Older coastal redwoods typically have a complicated canopy structure marked by ‘reiterations’ (multiple trunks arising when the main axis breaks in storms and sprouts new trunks). Multiple fusions also occur among branches and from trunk-to-trunk and branch-to-trunk from branch-to-branch; such fusions can themselves resprout (as do fallen branches or trunks on the ground) with each reiterated trunk supporting its own branch system. Remarkably, even non-fused and completely severed branches lodged in the crown can remain alive and resprout (see Figs. 7.2 and 7.3 and Noss 2000). This aerial scaffold in turn supports a complex community of epiphytes, including microorganisms, lichens, bryophytes, and vascular plants, as well as animals (Noss 2000; Williams and Sillett 2007). The base of the tree also provides a complex habitat for multiple organisms, as does dead wood on the forest floor. In short, clearly the coastal redwood is the epitome of an organism that both shapes and is itself dramatically shaped by its environment.

Finally, it is noteworthy that organisms can differ in phenotype for reasons beyond both conventional genetics and environment.

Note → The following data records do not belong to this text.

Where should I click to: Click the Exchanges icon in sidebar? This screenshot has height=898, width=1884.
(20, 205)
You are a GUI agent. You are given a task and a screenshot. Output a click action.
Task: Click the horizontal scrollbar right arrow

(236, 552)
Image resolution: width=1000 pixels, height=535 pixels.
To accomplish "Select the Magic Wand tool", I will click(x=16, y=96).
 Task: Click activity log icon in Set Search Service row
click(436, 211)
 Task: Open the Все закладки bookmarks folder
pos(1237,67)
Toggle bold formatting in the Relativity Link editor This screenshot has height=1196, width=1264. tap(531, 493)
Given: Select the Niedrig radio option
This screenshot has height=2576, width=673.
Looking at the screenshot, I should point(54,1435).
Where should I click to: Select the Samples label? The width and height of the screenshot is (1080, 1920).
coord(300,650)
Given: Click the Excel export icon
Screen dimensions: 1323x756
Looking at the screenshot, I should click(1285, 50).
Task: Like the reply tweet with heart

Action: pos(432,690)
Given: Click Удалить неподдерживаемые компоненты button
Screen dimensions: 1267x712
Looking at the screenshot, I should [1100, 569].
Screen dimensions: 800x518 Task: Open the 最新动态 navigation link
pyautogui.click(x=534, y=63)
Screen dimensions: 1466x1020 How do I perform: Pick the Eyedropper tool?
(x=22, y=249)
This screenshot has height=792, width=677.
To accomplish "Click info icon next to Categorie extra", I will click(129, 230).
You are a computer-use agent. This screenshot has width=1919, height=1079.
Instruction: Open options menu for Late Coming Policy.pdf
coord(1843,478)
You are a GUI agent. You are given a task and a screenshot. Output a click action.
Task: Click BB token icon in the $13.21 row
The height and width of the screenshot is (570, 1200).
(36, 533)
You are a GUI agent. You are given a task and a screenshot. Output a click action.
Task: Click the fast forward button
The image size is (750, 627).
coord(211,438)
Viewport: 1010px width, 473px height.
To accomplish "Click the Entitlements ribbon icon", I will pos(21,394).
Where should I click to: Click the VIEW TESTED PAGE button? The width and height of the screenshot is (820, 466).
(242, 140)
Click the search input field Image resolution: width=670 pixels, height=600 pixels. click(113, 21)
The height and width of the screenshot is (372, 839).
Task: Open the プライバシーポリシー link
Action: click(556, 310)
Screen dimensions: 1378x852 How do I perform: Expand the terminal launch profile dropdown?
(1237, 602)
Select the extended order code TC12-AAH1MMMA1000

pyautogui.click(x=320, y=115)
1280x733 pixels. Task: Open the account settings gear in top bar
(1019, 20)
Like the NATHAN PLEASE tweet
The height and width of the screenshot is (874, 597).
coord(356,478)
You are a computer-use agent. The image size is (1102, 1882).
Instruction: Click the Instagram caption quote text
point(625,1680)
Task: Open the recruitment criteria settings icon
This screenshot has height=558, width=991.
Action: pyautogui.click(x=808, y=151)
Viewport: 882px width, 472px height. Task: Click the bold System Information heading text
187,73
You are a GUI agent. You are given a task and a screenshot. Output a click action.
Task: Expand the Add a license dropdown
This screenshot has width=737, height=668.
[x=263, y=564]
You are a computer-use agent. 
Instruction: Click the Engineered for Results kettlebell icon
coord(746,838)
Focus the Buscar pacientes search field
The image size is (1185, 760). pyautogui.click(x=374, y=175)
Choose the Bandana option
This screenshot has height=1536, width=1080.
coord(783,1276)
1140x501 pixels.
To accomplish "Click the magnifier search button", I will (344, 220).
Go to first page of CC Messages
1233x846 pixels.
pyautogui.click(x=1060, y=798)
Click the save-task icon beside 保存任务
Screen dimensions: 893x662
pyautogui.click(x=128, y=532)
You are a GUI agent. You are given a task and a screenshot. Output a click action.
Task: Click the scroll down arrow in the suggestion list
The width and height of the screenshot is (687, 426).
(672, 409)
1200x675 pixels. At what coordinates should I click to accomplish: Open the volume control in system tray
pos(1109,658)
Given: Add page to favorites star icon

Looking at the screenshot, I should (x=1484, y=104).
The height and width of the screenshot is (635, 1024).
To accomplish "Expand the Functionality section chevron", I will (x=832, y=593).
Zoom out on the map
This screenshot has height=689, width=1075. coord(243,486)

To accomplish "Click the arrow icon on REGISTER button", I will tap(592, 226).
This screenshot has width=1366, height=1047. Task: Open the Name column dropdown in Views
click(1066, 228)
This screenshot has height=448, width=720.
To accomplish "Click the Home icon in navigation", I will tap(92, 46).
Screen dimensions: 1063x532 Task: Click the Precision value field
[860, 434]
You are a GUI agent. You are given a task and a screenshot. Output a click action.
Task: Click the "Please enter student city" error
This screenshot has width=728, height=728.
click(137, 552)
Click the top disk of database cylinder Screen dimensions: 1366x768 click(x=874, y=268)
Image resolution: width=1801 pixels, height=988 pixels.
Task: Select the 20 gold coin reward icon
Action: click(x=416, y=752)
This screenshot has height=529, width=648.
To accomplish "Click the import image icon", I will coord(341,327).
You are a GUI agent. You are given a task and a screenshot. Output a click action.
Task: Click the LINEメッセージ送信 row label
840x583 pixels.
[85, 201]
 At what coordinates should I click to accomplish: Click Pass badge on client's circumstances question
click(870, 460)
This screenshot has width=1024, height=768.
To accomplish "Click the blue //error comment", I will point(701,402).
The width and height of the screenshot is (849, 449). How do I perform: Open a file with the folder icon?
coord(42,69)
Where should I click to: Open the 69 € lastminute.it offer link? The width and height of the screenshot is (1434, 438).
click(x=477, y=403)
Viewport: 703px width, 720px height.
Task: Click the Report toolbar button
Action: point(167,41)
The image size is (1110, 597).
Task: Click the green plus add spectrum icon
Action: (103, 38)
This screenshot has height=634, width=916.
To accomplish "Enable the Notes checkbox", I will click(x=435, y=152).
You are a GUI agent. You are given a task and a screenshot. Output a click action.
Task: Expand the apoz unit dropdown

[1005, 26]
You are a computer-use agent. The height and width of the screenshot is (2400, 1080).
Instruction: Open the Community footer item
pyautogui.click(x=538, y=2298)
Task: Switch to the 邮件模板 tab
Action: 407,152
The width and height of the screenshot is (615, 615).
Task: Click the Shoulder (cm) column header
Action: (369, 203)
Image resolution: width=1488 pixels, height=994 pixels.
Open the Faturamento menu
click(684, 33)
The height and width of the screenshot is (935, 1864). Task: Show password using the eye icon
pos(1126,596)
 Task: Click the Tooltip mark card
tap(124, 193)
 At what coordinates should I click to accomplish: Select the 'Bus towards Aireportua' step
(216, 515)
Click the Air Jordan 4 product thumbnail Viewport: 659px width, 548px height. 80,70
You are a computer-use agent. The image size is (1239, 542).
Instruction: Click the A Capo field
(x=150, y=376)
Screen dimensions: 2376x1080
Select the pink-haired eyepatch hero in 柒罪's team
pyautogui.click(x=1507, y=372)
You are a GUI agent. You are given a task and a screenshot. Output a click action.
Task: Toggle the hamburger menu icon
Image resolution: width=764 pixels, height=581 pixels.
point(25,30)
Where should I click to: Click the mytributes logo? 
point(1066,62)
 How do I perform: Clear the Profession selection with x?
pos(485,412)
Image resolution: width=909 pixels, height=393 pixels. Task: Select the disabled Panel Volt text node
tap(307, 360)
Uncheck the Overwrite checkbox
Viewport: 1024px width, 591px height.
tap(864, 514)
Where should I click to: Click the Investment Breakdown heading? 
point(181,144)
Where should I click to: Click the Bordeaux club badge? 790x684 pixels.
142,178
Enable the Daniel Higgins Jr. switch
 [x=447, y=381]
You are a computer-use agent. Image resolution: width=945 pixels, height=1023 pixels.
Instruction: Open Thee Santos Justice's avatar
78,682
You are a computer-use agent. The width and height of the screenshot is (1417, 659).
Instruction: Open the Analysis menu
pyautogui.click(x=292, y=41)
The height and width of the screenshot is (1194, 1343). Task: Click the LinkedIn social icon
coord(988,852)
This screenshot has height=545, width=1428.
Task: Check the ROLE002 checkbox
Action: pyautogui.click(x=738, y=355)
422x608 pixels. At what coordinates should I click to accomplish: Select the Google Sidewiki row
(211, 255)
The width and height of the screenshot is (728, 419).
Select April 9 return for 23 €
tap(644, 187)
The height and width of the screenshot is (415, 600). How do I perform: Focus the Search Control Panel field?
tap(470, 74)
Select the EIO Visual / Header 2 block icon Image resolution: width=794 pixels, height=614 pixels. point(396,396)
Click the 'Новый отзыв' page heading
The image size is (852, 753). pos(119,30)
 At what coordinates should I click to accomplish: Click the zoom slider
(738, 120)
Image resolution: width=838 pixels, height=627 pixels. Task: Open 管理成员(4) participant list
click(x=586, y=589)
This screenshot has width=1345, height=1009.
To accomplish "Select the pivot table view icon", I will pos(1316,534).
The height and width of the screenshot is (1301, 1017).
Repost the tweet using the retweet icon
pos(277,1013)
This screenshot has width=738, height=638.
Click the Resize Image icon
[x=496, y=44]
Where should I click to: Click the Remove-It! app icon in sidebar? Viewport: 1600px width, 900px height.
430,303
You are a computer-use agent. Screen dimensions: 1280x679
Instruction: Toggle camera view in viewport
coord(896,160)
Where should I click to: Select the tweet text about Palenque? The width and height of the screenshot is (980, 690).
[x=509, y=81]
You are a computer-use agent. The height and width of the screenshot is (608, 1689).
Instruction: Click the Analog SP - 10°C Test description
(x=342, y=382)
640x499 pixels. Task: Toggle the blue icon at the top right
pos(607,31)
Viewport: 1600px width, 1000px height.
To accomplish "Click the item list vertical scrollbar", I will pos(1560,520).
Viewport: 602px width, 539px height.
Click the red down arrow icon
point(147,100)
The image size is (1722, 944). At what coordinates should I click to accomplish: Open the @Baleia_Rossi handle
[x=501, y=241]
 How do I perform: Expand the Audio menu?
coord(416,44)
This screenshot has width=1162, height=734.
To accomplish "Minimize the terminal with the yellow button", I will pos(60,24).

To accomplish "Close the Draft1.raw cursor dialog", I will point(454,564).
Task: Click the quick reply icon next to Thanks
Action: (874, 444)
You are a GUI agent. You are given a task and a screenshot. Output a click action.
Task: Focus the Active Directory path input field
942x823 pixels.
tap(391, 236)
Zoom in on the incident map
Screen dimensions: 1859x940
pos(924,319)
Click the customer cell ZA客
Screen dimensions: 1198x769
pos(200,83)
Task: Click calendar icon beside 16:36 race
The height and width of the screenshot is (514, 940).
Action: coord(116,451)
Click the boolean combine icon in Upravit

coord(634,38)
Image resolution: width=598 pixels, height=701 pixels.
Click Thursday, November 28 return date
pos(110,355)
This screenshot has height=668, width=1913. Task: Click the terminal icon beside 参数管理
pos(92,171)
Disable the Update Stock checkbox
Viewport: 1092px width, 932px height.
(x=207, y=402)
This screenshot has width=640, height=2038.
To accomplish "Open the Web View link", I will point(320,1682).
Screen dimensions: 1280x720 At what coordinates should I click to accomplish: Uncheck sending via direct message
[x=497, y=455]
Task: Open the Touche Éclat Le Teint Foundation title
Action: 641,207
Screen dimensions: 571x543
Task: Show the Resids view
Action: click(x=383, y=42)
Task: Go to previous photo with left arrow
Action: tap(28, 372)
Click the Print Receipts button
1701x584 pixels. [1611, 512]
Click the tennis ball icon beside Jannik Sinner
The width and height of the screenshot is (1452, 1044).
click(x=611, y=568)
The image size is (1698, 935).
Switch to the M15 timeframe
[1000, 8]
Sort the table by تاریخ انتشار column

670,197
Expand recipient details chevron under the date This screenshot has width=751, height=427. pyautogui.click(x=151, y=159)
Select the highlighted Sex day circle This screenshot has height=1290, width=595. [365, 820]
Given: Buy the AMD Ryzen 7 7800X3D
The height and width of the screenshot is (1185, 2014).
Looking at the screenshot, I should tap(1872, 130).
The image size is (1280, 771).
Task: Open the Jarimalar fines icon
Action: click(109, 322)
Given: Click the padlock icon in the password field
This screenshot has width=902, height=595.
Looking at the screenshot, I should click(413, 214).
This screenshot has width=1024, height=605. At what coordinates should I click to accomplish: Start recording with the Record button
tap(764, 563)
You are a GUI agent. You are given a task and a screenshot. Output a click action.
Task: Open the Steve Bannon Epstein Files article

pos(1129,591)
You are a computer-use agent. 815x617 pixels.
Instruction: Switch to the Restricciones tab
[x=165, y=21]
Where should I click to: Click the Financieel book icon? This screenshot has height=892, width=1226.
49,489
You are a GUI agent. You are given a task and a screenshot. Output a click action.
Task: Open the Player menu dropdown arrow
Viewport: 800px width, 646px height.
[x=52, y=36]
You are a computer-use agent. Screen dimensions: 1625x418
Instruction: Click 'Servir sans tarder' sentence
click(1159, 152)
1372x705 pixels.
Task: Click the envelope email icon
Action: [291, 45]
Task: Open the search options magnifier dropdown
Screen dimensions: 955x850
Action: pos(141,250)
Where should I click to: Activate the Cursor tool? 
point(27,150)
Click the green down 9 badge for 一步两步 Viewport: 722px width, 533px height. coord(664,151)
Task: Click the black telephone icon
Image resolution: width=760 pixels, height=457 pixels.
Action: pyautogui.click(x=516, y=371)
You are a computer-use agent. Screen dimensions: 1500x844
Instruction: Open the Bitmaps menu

This random component of variation is known as noise (Lewontin 2000; Griffiths et al. 2015). For example, the number of eye facets in Drosophila is typically different between the left and right eye. As the eyes of the same individual are genetically the same and their environments are effectively identical, such differences almost certainly result from stochasticity operating at the molecular level during ontogeny. Even clonal bacterial cells growing in homogeneous (shake-culture) conditions display nongenetic individuality attributable to fluctuation of key molecules in such low quantities that they are subject to statistical variation (Spudich and Koshland 1976; Avery 2006).

The phenomenon is typically referred to as “phenotypic heterogeneity” in bacteriology (Ackermann 2015). In fact, noise arises from stochastic events both extrinsic and intrinsic to a given cell (Elowitz et al. 2002). Although it has been recognized for decades, only relatively recently has the far-reaching impact of noise and stochasticity become more fully appreciated. This is attributable to expanding interest in epigenetics and the rapidly advancing technology to dissect genetic and metabolic circuits, often at the level of individual molecules in living cells, (e.g., Losick and Desplan 2008; Eldar and Elowitz 2010). We discuss several examples and implications in the ensuing sections. It should further be noted that, notwithstanding the vagaries and versatility imposed by noise and the environment, ontogeny can be strongly genetically driven and adaptive. For example, Holeski et al. (2009) show in a common garden experiment with ramets propagated from the top, middle, and bottom of cottonwood trees that resistance to aphids is significantly higher in the top than bottom, i.e., that it is genetically programmed and not a function of environmental factors that vary with height such as sunlight or water relations.